絵はがきと古写真で見る 櫻と弘前公園

 

下乗橋の変遷=2

2017/4/21 金曜日

 

 弘前公園の撮影スポットの代表といえば、どなたにも朱色の下乗橋から眺める白壁の天守と納得いただけましょう。
 でも明治時代だって、下乗橋は朱赤ではなかったし、親柱に下乗橋の名乗りを書いていた訳じゃぁないのであります。
 明治二十八(一八九五)年五月、弘前公園の開園にあたり、梁・桁材は旧藩のままながら、長さ八間、幅三間の敷板と欄干の取り替え後の絵葉書があります。
 このときの親柱は角柱で、手彩色の資料を見ても木肌地の仕上げで、擬宝珠も取り付けられていないんですね。
 同四十一(一九〇八)年九月には、公園の雅名である鷹揚園の名付け親になられた大正天皇がお出掛けされ、当時の絵葉書には、「皇太子殿下台覧 公園旧城天守閣」と誇らしげに添えられました。
 いまのように朱赤になって、丸柱に擬宝珠があるのは、大正四(一九一五)年四月の架け替えによるもの。

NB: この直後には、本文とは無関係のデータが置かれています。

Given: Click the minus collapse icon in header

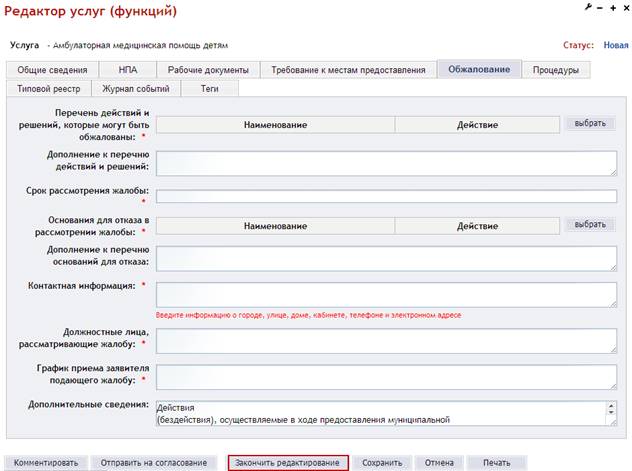Looking at the screenshot, I should click(x=600, y=8).

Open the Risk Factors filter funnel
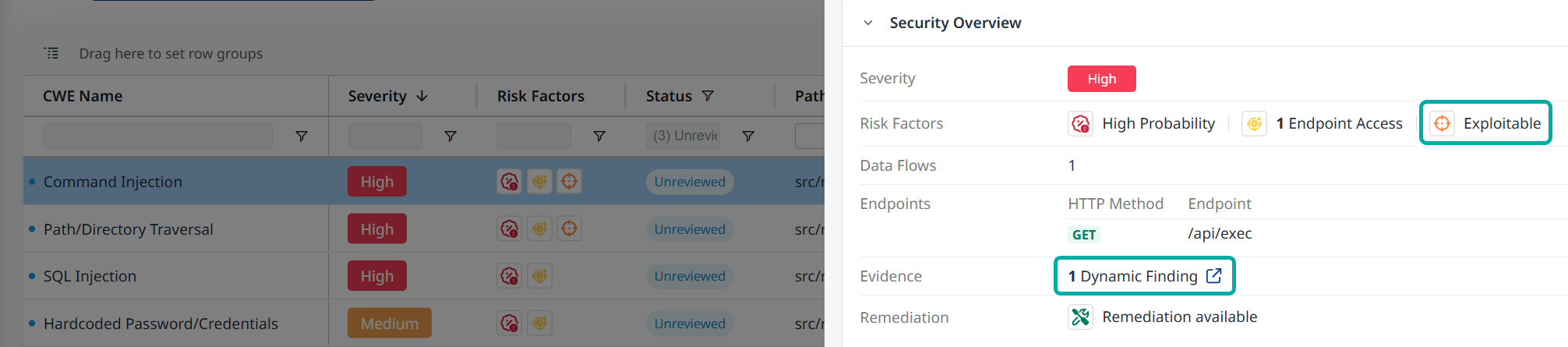(x=599, y=136)
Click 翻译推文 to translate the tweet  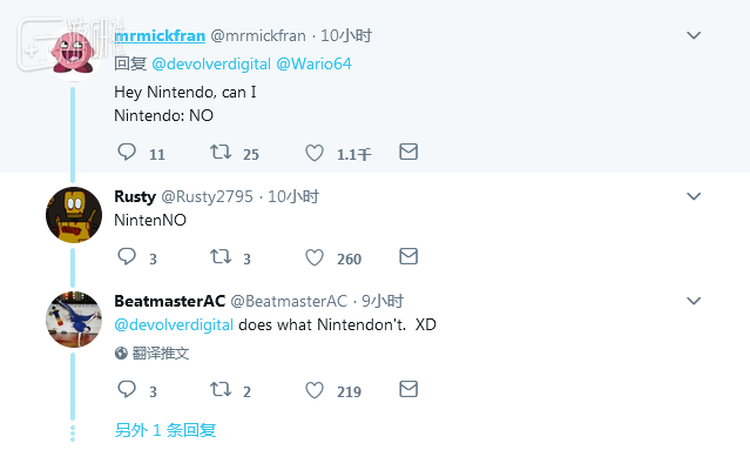[x=160, y=353]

九月には、かつての東宮殿下が大元帥陛下として、特別陸軍大演習の統監のために来弘されるから、思いっきり張り切っちゃった。
 下乗橋北側の近くには桜がまばらで、その奥の二の丸丑寅櫓の方には、紅白の幕が回されて賑わいを感じさせます。
 下乗橋の次の架け替えの写真は、昭和二〇(一九四五)年というのを持っていますが、ほかに工事をしたのかなぁ?

∆ページの先頭へ

杉の大橋の変遷=3

2017/4/22 土曜日

 

 あまた溢れる、弘前公園の観光絵葉書ですが、いくらかでも撮影時期が特定でき、時代の変化を辿れるのが杉の大橋。
 下乗橋に次ぐ撮影スポットで、明治三十九年(一九〇六)九月に開催された、藩祖津軽為信公三百年祭の和徳町の行列絵葉書が有名です。これにより、三本の橋脚には筋交いがあって、欄干は飾り気のない、横木を渡したものでした。
 また三の丸側の堀端には、支柱を添えられた桜の若木も見てとれますし、現在の市民広場側に土塁が巡らされていて、そこに松が植えられていたんですねぇ。
 やがて橋脚が四本に増え、欄干に筋交いが入れられますが、実は欄干の筋交いだけが白く×印のようで、手すりが赤く塗られた絵葉書もあるんですねぇ。
 昭和十五年(一九四〇)四月、本丸に格式を付けるのだとの理由で、下乗橋と鷹丘橋だけが朱色のペンキで化粧直し。
 そして杉の大橋は、桜との調和を考えた結果、空色にされたと新聞記事にあるのですが、もう一枚がその光景。再び朱塗りに戻るのは、十四年後かしらん。
 また東側だけではなく、西側から杉の大橋を手前に写し込んで、三の丸の兵器敞を臨む写真も多く見られます。これらのいずれも、背景には背の高い立派な松があり、公園が明治時代に「松の城」と称されていたこと、納得できましょっ。